Directions
Output, character for character, every line in the items below from the line containing "Task: Collapse the" down to the line containing "will pyautogui.click(x=49, y=566).", including both of those lines.

Dataset records
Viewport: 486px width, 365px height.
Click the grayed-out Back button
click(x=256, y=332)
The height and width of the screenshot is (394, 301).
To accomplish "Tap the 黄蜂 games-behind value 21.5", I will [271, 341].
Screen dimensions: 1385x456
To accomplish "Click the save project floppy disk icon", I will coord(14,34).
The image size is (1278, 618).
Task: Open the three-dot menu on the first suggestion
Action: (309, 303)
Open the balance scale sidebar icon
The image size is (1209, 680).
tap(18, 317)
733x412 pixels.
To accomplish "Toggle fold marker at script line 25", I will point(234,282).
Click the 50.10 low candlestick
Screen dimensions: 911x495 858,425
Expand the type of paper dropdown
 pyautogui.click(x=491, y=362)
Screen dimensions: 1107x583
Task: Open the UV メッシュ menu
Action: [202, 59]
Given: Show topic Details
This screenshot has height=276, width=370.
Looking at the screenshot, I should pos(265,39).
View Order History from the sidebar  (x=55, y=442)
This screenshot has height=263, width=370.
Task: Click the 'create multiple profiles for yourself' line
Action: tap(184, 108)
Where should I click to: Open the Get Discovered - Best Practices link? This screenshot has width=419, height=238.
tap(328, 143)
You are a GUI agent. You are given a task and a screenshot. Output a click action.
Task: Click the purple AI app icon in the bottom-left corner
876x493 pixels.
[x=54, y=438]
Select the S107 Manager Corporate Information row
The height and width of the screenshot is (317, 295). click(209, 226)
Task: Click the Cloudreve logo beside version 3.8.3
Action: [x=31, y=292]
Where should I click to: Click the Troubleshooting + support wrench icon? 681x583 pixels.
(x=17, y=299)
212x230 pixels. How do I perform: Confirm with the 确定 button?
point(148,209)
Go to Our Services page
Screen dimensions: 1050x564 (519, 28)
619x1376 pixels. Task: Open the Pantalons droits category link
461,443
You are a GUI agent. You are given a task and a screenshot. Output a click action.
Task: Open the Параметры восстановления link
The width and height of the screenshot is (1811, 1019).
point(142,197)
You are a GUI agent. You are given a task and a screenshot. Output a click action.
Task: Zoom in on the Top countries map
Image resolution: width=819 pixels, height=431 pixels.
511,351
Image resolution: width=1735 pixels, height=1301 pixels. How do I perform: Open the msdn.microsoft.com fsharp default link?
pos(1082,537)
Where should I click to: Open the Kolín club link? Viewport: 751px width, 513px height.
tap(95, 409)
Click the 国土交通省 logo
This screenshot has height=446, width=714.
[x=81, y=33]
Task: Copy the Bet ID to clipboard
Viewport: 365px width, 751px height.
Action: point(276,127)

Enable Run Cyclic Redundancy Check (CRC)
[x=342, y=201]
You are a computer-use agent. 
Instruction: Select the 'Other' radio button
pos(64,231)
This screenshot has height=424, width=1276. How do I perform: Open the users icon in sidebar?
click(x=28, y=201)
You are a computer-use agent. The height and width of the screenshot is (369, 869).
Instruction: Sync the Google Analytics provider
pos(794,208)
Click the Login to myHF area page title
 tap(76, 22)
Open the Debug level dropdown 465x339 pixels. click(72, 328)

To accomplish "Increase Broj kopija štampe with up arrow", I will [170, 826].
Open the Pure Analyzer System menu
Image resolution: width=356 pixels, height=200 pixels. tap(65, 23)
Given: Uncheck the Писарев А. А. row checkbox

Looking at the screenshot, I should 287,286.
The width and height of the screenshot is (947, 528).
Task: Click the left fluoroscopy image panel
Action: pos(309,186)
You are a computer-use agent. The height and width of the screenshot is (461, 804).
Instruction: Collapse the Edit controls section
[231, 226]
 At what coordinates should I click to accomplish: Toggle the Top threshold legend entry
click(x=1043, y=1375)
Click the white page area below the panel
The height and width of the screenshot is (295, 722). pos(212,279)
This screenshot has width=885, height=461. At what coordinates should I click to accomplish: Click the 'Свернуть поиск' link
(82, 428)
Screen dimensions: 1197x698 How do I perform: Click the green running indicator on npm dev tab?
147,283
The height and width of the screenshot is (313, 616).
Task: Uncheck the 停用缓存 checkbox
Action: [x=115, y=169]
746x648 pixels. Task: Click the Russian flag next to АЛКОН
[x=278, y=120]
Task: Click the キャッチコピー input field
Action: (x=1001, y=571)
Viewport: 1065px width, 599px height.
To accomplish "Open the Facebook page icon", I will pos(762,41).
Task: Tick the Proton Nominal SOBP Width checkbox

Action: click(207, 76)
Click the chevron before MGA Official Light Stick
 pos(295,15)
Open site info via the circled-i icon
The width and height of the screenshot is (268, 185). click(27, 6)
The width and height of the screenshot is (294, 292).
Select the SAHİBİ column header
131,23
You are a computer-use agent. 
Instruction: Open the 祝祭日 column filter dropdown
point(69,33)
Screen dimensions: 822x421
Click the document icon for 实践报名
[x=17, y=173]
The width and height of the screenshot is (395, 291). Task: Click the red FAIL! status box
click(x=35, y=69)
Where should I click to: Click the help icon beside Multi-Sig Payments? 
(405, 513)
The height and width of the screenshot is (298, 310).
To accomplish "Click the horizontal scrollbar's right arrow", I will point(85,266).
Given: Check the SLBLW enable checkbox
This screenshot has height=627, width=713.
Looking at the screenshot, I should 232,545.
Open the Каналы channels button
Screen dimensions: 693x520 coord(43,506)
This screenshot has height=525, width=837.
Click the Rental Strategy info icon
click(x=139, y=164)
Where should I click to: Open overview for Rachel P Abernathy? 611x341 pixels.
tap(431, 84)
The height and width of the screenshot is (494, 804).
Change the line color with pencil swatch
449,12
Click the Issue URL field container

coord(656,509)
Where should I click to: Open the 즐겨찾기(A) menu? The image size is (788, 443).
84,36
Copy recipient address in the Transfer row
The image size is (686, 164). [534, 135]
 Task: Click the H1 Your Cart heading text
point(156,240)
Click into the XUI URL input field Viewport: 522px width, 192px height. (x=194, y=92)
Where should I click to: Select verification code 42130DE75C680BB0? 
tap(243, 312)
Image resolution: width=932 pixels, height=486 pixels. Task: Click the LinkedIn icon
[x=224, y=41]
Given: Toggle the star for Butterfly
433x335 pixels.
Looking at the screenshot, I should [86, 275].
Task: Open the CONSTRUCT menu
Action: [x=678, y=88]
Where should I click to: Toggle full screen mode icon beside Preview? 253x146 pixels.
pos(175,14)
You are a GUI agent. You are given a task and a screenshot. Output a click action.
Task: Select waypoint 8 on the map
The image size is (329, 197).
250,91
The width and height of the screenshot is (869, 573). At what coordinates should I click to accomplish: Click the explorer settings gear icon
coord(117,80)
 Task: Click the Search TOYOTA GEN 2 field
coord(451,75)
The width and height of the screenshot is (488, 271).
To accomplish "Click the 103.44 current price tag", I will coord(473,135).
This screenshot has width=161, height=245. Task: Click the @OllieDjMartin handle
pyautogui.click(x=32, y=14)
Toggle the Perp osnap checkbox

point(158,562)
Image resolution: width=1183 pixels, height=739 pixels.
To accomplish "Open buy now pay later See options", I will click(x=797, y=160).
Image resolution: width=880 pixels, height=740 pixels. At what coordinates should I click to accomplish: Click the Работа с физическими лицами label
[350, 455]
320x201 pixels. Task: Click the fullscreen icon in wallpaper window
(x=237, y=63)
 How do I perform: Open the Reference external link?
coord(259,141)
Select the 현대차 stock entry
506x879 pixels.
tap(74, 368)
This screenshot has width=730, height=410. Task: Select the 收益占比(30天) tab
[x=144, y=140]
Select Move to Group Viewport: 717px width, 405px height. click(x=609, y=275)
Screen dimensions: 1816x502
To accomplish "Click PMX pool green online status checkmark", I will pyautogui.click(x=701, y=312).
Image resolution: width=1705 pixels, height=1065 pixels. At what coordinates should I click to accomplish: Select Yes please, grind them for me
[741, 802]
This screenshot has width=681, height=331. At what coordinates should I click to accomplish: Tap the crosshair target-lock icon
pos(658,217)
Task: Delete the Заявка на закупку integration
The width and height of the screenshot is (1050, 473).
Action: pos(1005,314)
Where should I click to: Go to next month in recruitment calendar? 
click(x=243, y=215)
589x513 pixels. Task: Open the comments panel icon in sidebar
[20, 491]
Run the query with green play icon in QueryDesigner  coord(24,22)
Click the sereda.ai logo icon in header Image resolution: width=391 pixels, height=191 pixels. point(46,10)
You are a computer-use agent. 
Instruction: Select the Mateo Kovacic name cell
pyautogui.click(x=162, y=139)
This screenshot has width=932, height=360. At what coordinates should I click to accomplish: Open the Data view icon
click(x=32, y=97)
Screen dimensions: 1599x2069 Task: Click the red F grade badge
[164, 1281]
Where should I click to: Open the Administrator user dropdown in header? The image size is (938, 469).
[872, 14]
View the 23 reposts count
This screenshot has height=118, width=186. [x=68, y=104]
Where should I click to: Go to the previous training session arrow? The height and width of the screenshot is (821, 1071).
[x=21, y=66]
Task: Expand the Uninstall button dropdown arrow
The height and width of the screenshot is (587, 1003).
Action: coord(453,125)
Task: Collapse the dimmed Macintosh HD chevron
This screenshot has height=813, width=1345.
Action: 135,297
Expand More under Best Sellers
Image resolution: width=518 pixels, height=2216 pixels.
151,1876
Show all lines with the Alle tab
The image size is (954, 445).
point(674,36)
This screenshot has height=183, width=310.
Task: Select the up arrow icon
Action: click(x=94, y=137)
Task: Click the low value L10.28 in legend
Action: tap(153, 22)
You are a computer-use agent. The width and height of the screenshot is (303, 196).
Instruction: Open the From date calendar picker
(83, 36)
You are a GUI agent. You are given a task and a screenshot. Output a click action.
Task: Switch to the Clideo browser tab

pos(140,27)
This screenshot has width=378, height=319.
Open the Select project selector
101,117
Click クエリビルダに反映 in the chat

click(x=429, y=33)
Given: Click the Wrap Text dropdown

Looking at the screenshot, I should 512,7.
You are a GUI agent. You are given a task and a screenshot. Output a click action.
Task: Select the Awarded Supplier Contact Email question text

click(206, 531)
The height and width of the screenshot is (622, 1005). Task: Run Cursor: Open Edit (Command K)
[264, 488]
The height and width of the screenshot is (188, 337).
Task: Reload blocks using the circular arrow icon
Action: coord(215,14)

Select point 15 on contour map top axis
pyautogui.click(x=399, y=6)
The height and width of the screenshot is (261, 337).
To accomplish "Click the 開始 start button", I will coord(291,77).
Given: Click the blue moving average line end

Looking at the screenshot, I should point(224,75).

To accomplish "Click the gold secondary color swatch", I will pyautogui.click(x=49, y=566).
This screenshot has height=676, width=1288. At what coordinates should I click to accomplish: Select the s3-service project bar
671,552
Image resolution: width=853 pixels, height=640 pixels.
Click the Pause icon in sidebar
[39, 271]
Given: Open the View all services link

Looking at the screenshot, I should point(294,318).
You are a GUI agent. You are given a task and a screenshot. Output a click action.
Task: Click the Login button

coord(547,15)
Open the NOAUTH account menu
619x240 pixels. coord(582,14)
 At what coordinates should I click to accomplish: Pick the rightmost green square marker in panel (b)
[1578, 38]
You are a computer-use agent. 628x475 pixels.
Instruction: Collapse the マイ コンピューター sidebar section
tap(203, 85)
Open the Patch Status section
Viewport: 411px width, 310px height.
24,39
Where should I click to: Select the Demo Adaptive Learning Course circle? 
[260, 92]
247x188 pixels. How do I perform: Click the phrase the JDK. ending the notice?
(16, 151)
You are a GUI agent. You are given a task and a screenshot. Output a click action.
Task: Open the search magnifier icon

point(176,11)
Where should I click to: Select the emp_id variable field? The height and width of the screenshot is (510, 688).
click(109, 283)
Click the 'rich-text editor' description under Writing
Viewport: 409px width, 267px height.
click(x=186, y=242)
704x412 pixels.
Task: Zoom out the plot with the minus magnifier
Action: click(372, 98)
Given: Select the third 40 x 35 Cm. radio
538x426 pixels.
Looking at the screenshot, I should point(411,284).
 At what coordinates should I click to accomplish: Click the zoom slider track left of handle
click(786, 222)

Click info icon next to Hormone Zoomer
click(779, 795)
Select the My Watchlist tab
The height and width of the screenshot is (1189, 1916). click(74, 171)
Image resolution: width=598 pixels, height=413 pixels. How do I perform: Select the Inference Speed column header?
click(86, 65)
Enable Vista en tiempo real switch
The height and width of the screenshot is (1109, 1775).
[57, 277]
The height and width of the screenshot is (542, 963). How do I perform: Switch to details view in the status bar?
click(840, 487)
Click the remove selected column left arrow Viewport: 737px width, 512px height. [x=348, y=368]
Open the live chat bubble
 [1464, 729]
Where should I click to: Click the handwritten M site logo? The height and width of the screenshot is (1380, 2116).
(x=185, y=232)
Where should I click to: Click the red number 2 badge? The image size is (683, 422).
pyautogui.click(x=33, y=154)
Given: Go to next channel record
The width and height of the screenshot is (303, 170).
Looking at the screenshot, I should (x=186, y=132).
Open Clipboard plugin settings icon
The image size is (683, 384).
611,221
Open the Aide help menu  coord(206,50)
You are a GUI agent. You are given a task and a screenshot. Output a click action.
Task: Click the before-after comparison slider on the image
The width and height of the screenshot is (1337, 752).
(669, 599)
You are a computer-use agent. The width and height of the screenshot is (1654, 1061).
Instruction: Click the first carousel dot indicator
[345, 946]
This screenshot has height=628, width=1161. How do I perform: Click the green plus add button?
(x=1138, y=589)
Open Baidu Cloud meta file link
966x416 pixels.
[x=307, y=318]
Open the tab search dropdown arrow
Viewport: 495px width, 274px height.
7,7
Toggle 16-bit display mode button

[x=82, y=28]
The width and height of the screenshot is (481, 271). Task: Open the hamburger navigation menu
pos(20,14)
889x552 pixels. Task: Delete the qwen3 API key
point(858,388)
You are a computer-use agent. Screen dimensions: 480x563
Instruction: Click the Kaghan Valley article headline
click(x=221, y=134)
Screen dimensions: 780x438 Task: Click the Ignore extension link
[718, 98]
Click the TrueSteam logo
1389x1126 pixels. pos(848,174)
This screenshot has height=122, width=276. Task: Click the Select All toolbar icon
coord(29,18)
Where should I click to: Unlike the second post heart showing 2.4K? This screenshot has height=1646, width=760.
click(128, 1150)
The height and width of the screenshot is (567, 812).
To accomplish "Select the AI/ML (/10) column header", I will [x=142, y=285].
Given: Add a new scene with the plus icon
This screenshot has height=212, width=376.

Response to this task
Task: Collapse the dimmed Macintosh HD chevron
This screenshot has height=813, width=1345.
Action: 135,297
Expand More under Best Sellers
Image resolution: width=518 pixels, height=2216 pixels.
151,1876
Show all lines with the Alle tab
The image size is (954, 445).
point(674,36)
This screenshot has height=183, width=310.
Task: Select the up arrow icon
Action: click(x=94, y=137)
Task: Click the low value L10.28 in legend
Action: tap(153, 22)
You are a computer-use agent. The width and height of the screenshot is (303, 196).
Instruction: Open the From date calendar picker
(83, 36)
You are a GUI agent. You are given a task and a screenshot. Output a click action.
Task: Switch to the Clideo browser tab

pos(140,27)
This screenshot has width=378, height=319.
Open the Select project selector
101,117
Click クエリビルダに反映 in the chat

click(x=429, y=33)
Given: Click the Wrap Text dropdown

Looking at the screenshot, I should 512,7.
You are a GUI agent. You are given a task and a screenshot. Output a click action.
Task: Select the Awarded Supplier Contact Email question text

click(206, 531)
The height and width of the screenshot is (622, 1005). Task: Run Cursor: Open Edit (Command K)
[264, 488]
The height and width of the screenshot is (188, 337).
Task: Reload blocks using the circular arrow icon
Action: coord(215,14)

Select point 15 on contour map top axis
pyautogui.click(x=399, y=6)
The height and width of the screenshot is (261, 337).
To accomplish "Click the 開始 start button", I will coord(291,77).
Given: Click the blue moving average line end

Looking at the screenshot, I should point(224,75).

To accomplish "Click the gold secondary color swatch", I will pyautogui.click(x=49, y=566).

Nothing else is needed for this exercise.